Tuesday

~TOOTSIE ROLLS GIVE UP


Tootsie Rolls, the chewey chocolately candy known worldwide, gave up Wednesday, after a long and dedicated effort to trick the American public into thinking they tasted good.

"Oh well," Said Tootsie Rolls CEO Rick Myran. "We gave it a real good effort. Americans are incredibly aware of our existence but whenever they eat us, it's really more of an obligatory thing."

"Wow...that's shocking," remarked Jean Murrow of Toledo, Ohio when told the news. "But I guess it's true. The only time I ever eat one of those things is when firemen throw them at a parade or they're in a waiting room or something."

Meanwhile, in related news, Peeps sighed and announced that they'll stick it out another year.

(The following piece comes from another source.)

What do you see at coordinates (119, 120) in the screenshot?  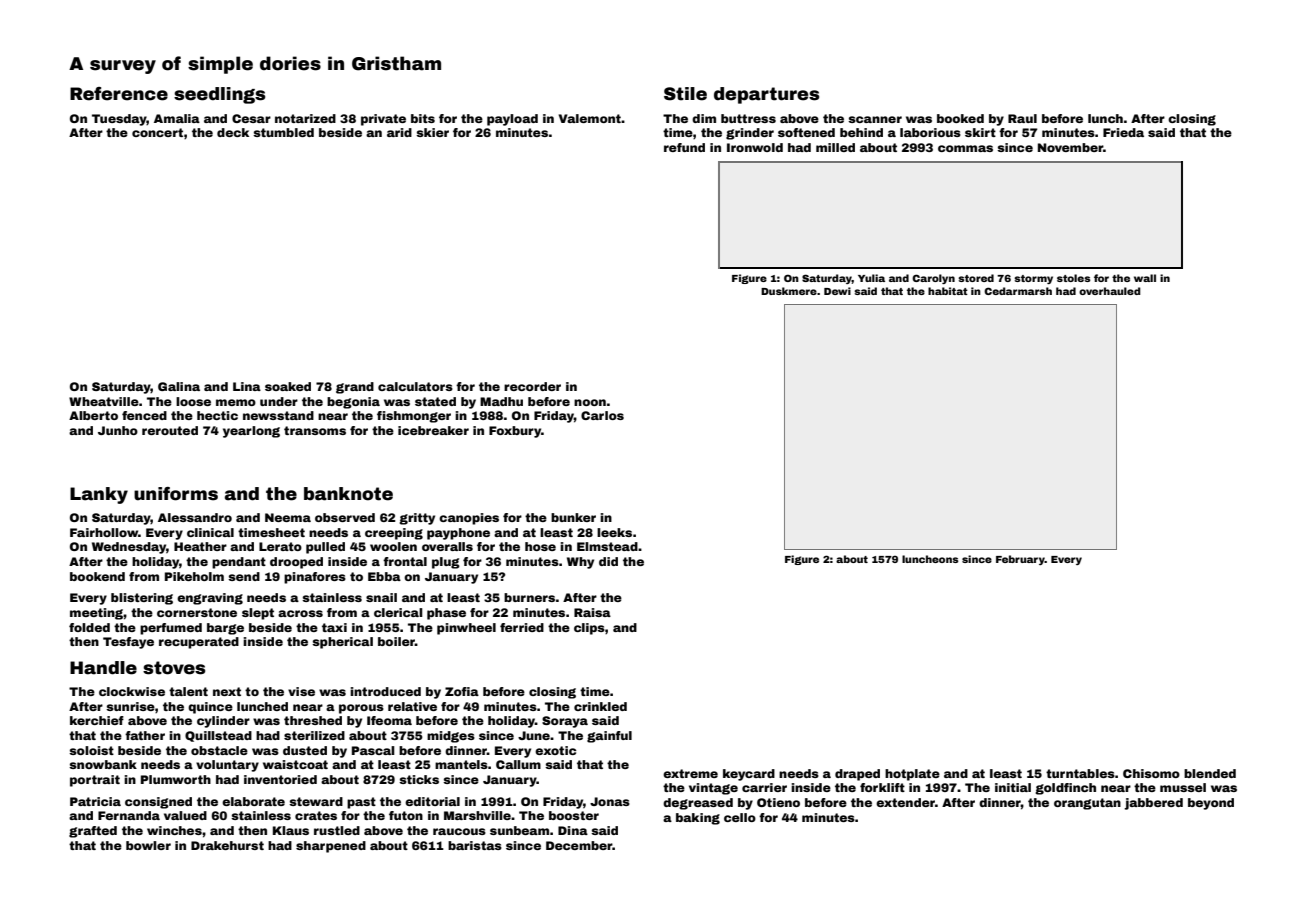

Of these 480 "midgees" it is estimated that only between 3-5 will actually make it inside a human being's stomach. 200 will lay scattered in a cluttered desk drawer of a college student's dorm room, 125 will somehow go unnoticed under the couch and in its cushions, 75 will be discontentedly chewed on by dogs, and the rest will melt into an unrollable, sticky pile inside some car down south.

2 Comments:

Blogger misserose said...

hey! i LIKE tootsie rolls! what the

5:11 PM  
Anonymous Anonymous said...

It's about time tootsie rolls gave up, their effort was pathetic.